[Dataset entries]

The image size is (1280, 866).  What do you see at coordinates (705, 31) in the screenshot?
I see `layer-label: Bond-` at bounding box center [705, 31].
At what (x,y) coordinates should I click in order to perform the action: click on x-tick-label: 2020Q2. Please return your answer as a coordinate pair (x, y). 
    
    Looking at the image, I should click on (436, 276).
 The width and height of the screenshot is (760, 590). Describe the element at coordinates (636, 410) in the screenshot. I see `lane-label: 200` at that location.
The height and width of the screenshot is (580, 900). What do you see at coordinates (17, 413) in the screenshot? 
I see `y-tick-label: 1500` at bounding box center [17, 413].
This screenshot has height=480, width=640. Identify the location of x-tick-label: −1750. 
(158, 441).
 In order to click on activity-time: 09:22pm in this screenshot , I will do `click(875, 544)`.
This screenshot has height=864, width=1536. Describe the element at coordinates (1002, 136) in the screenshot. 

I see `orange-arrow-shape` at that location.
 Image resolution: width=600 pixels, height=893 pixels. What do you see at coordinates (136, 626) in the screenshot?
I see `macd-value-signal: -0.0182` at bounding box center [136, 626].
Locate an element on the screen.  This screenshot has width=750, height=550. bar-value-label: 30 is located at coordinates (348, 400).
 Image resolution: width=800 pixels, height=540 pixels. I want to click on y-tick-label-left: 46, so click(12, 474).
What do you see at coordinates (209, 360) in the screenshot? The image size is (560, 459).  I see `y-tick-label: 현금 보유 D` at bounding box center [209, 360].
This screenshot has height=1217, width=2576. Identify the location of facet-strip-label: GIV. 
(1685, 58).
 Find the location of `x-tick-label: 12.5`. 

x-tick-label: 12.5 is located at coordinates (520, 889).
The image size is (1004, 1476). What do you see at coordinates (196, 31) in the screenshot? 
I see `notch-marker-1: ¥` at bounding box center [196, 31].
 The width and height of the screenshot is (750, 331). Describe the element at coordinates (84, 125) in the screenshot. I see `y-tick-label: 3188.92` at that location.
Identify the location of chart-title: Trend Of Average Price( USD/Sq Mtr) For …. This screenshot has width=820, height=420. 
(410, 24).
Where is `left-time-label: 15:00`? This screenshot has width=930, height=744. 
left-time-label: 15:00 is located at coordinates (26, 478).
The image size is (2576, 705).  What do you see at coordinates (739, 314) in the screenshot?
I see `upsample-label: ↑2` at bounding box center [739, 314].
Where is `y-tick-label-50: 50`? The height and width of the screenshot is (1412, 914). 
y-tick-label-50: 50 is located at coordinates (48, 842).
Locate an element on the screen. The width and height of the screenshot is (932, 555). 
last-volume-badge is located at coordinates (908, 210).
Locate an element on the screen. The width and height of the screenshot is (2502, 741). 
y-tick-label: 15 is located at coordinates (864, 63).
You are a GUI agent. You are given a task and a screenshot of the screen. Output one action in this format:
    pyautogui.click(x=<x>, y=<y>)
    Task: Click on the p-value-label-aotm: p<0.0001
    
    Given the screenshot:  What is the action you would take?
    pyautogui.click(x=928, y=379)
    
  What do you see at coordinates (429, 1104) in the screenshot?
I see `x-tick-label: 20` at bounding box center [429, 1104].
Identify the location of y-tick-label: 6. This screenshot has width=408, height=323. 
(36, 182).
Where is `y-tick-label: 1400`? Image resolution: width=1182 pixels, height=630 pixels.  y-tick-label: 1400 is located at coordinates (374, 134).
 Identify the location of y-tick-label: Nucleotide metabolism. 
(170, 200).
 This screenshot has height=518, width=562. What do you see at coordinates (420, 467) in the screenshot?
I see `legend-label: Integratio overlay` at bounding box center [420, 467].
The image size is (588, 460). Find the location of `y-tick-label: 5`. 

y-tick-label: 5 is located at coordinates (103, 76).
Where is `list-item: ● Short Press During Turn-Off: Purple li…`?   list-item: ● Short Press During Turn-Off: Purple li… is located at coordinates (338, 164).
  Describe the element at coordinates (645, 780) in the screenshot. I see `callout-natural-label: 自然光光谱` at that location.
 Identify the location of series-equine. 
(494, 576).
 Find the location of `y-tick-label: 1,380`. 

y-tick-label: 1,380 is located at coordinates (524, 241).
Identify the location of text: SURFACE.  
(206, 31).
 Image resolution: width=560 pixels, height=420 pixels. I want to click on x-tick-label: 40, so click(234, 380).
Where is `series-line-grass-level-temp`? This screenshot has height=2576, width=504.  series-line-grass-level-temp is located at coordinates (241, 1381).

EXERCISE> Reproduce the dataset entries above, switching every occurrence of "Identify the location of" to "Give the position of" and leaving everything else unchanged.

WRITTEN SOLUTION>
The image size is (1280, 866).  What do you see at coordinates (705, 31) in the screenshot?
I see `layer-label: Bond-` at bounding box center [705, 31].
At what (x,y) coordinates should I click in order to perform the action: click on x-tick-label: 2020Q2. Please return your answer as a coordinate pair (x, y). 
    
    Looking at the image, I should click on (436, 276).
 The width and height of the screenshot is (760, 590). Describe the element at coordinates (636, 410) in the screenshot. I see `lane-label: 200` at that location.
The height and width of the screenshot is (580, 900). What do you see at coordinates (17, 413) in the screenshot? 
I see `y-tick-label: 1500` at bounding box center [17, 413].
This screenshot has height=480, width=640. Give the position of x-tick-label: −1750. 
(158, 441).
 In order to click on activity-time: 09:22pm in this screenshot , I will do `click(875, 544)`.
This screenshot has height=864, width=1536. Describe the element at coordinates (1002, 136) in the screenshot. 

I see `orange-arrow-shape` at that location.
 Image resolution: width=600 pixels, height=893 pixels. What do you see at coordinates (136, 626) in the screenshot?
I see `macd-value-signal: -0.0182` at bounding box center [136, 626].
Locate an element on the screen.  This screenshot has width=750, height=550. bar-value-label: 30 is located at coordinates (348, 400).
 Image resolution: width=800 pixels, height=540 pixels. I want to click on y-tick-label-left: 46, so click(12, 474).
What do you see at coordinates (209, 360) in the screenshot? The image size is (560, 459).  I see `y-tick-label: 현금 보유 D` at bounding box center [209, 360].
This screenshot has height=1217, width=2576. Give the position of facet-strip-label: GIV. 
(1685, 58).
 Find the location of `x-tick-label: 12.5`. 

x-tick-label: 12.5 is located at coordinates (520, 889).
The image size is (1004, 1476). What do you see at coordinates (196, 31) in the screenshot? 
I see `notch-marker-1: ¥` at bounding box center [196, 31].
 The width and height of the screenshot is (750, 331). Describe the element at coordinates (84, 125) in the screenshot. I see `y-tick-label: 3188.92` at that location.
Give the position of chart-title: Trend Of Average Price( USD/Sq Mtr) For …. This screenshot has width=820, height=420. 
(410, 24).
Where is `left-time-label: 15:00`? This screenshot has width=930, height=744. 
left-time-label: 15:00 is located at coordinates (26, 478).
The image size is (2576, 705).  What do you see at coordinates (739, 314) in the screenshot?
I see `upsample-label: ↑2` at bounding box center [739, 314].
Where is `y-tick-label-50: 50`? The height and width of the screenshot is (1412, 914). 
y-tick-label-50: 50 is located at coordinates (48, 842).
Locate an element on the screen. The width and height of the screenshot is (932, 555). 
last-volume-badge is located at coordinates (908, 210).
Locate an element on the screen. The width and height of the screenshot is (2502, 741). 
y-tick-label: 15 is located at coordinates (864, 63).
You are a GUI agent. You are given a task and a screenshot of the screen. Output one action in this format:
    pyautogui.click(x=<x>, y=<y>)
    Task: Click on the p-value-label-aotm: p<0.0001
    
    Given the screenshot:  What is the action you would take?
    pyautogui.click(x=928, y=379)
    
  What do you see at coordinates (429, 1104) in the screenshot?
I see `x-tick-label: 20` at bounding box center [429, 1104].
Give the position of y-tick-label: 6. This screenshot has width=408, height=323. 
(36, 182).
Where is `y-tick-label: 1400`? Image resolution: width=1182 pixels, height=630 pixels.  y-tick-label: 1400 is located at coordinates (374, 134).
 Give the position of y-tick-label: Nucleotide metabolism. 
(170, 200).
 This screenshot has height=518, width=562. What do you see at coordinates (420, 467) in the screenshot?
I see `legend-label: Integratio overlay` at bounding box center [420, 467].
The image size is (588, 460). Find the location of `y-tick-label: 5`. 

y-tick-label: 5 is located at coordinates (103, 76).
Where is `list-item: ● Short Press During Turn-Off: Purple li…`?   list-item: ● Short Press During Turn-Off: Purple li… is located at coordinates (338, 164).
  Describe the element at coordinates (645, 780) in the screenshot. I see `callout-natural-label: 自然光光谱` at that location.
 Give the position of series-equine. 
(494, 576).
 Find the location of `y-tick-label: 1,380`. 

y-tick-label: 1,380 is located at coordinates (524, 241).
Give the position of text: SURFACE.  
(206, 31).
 Image resolution: width=560 pixels, height=420 pixels. I want to click on x-tick-label: 40, so click(234, 380).
Where is `series-line-grass-level-temp`? This screenshot has height=2576, width=504.  series-line-grass-level-temp is located at coordinates (241, 1381).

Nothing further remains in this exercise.